**Exercise directions:** Please repeat every one of the records below word for word, line by line, without changing anything.

[Records on finding words and elements]
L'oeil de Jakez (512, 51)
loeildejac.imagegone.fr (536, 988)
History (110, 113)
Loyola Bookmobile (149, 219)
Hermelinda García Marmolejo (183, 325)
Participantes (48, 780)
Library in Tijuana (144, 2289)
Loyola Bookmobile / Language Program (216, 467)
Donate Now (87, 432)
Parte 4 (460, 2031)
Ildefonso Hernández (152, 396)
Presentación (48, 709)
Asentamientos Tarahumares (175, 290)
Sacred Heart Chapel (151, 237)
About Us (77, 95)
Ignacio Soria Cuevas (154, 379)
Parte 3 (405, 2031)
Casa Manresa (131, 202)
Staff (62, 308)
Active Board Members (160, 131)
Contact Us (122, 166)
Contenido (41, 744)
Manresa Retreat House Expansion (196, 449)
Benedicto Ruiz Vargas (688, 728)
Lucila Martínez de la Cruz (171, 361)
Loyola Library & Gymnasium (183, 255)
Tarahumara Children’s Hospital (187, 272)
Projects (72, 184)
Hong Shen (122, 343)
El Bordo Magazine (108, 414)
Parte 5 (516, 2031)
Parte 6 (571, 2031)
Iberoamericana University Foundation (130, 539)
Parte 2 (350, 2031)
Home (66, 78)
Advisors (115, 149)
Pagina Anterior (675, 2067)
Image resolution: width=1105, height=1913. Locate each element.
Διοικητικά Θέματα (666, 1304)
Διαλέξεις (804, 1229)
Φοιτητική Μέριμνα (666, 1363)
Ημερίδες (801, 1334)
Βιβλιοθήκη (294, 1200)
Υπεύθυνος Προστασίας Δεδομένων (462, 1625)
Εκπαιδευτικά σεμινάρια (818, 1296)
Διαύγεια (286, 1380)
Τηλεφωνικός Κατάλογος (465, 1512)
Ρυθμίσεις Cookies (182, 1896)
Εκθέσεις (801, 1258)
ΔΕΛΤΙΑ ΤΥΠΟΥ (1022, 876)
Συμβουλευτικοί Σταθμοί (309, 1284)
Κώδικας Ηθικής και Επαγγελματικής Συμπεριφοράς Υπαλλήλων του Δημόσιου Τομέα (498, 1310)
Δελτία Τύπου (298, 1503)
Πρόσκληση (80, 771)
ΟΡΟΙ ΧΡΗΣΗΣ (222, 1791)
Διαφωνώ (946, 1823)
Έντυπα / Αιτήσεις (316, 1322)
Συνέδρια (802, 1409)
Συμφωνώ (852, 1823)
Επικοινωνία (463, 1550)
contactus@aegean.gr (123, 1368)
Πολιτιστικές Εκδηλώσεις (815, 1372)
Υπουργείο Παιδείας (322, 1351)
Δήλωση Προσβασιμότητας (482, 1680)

**The solution:**
L'oeil de Jakez (512, 51)
loeildejac.imagegone.fr (536, 988)
History (110, 113)
Loyola Bookmobile (149, 219)
Hermelinda García Marmolejo (183, 325)
Participantes (48, 780)
Library in Tijuana (144, 2289)
Loyola Bookmobile / Language Program (216, 467)
Donate Now (87, 432)
Parte 4 (460, 2031)
Ildefonso Hernández (152, 396)
Presentación (48, 709)
Asentamientos Tarahumares (175, 290)
Sacred Heart Chapel (151, 237)
About Us (77, 95)
Ignacio Soria Cuevas (154, 379)
Parte 3 (405, 2031)
Casa Manresa (131, 202)
Staff (62, 308)
Active Board Members (160, 131)
Contact Us (122, 166)
Contenido (41, 744)
Manresa Retreat House Expansion (196, 449)
Benedicto Ruiz Vargas (688, 728)
Lucila Martínez de la Cruz (171, 361)
Loyola Library & Gymnasium (183, 255)
Tarahumara Children’s Hospital (187, 272)
Projects (72, 184)
Hong Shen (122, 343)
El Bordo Magazine (108, 414)
Parte 5 (516, 2031)
Parte 6 (571, 2031)
Iberoamericana University Foundation (130, 539)
Parte 2 (350, 2031)
Home (66, 78)
Advisors (115, 149)
Pagina Anterior (675, 2067)
Image resolution: width=1105, height=1913. Locate each element.
Διοικητικά Θέματα (666, 1304)
Διαλέξεις (804, 1229)
Φοιτητική Μέριμνα (666, 1363)
Ημερίδες (801, 1334)
Βιβλιοθήκη (294, 1200)
Υπεύθυνος Προστασίας Δεδομένων (462, 1625)
Εκπαιδευτικά σεμινάρια (818, 1296)
Διαύγεια (286, 1380)
Τηλεφωνικός Κατάλογος (465, 1512)
Ρυθμίσεις Cookies (182, 1896)
Εκθέσεις (801, 1258)
ΔΕΛΤΙΑ ΤΥΠΟΥ (1022, 876)
Συμβουλευτικοί Σταθμοί (309, 1284)
Κώδικας Ηθικής και Επαγγελματικής Συμπεριφοράς Υπαλλήλων του Δημόσιου Τομέα (498, 1310)
Δελτία Τύπου (298, 1503)
Πρόσκληση (80, 771)
ΟΡΟΙ ΧΡΗΣΗΣ (222, 1791)
Διαφωνώ (946, 1823)
Έντυπα / Αιτήσεις (316, 1322)
Συνέδρια (802, 1409)
Συμφωνώ (852, 1823)
Επικοινωνία (463, 1550)
contactus@aegean.gr (123, 1368)
Πολιτιστικές Εκδηλώσεις (815, 1372)
Υπουργείο Παιδείας (322, 1351)
Δήλωση Προσβασιμότητας (482, 1680)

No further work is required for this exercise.